>> Begin

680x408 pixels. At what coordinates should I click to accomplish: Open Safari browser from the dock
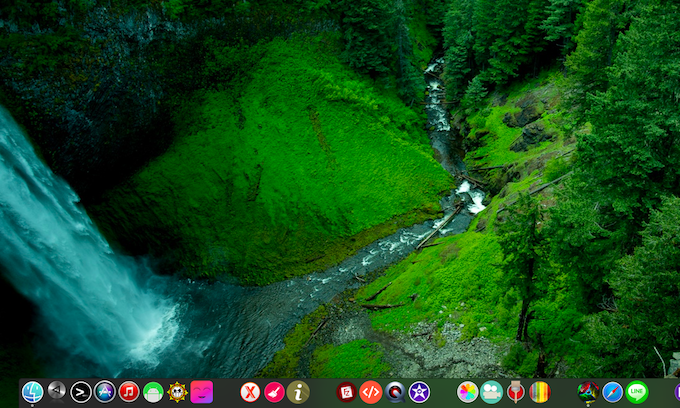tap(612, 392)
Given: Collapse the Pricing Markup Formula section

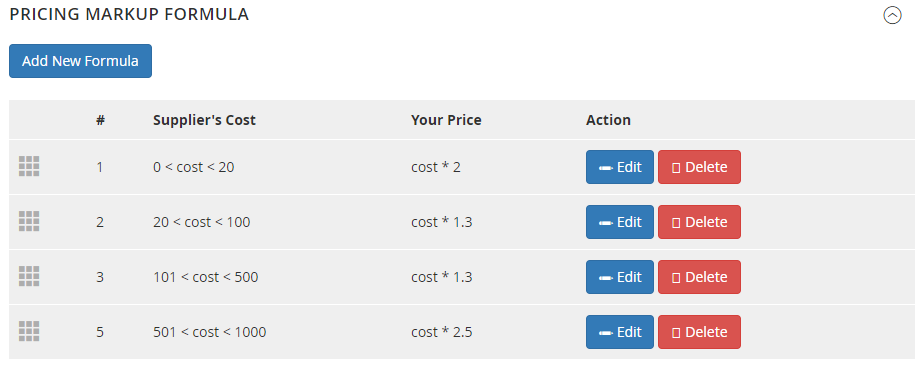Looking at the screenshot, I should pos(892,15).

>> End
>> Begin

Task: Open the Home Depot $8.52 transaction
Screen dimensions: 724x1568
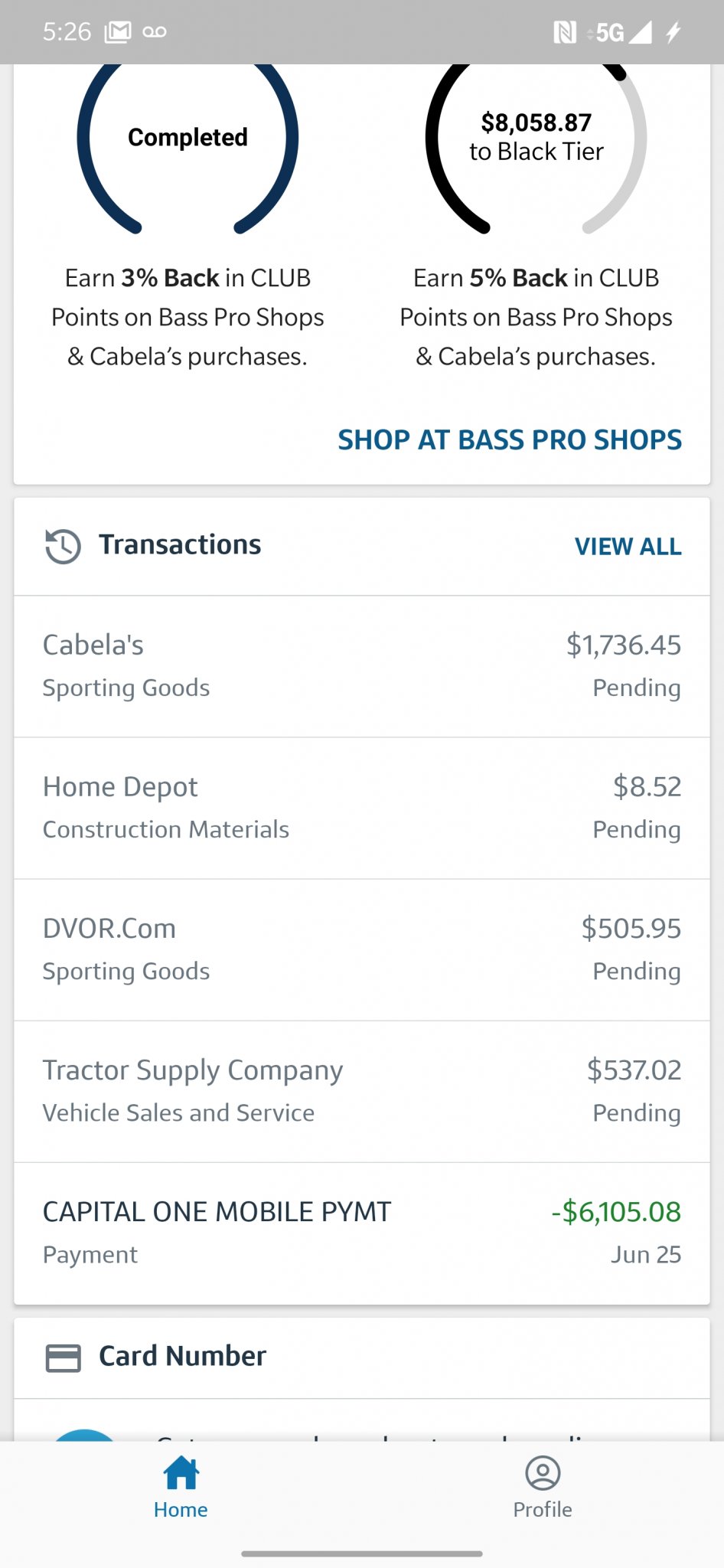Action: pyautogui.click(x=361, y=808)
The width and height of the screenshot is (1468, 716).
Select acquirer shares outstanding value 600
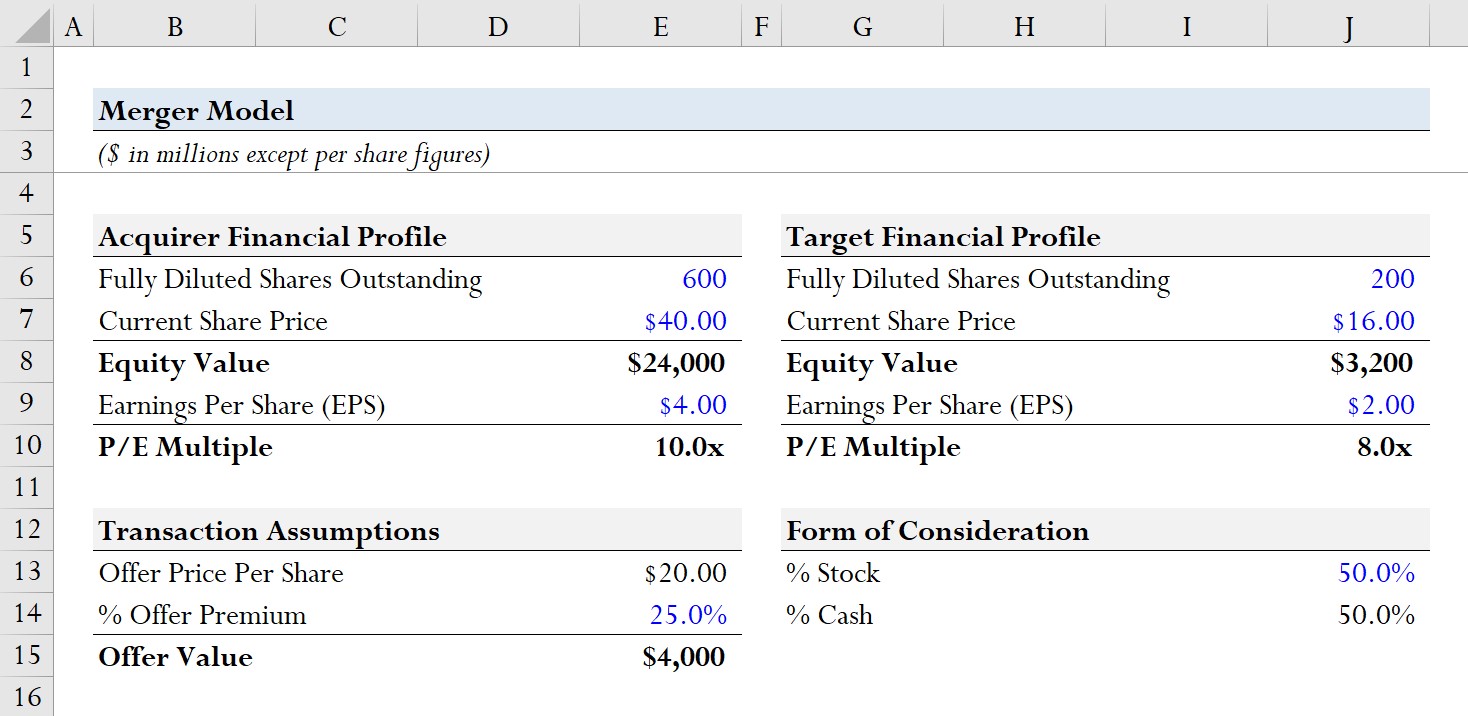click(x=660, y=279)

>> End
>> Begin

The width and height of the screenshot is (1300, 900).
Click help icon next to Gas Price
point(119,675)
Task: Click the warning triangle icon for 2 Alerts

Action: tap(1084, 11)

>> End

● **Prompt**
Please restate the records starting at the line containing "The width and height of the screenshot is (1468, 716)." and ending at the line containing "click(x=660, y=279)", both included, with every coordinate in the answers shifted up by 134. Leave the pictures out.

● **Task solution**
The width and height of the screenshot is (1468, 716).
Select acquirer shares outstanding value 600
click(x=794, y=413)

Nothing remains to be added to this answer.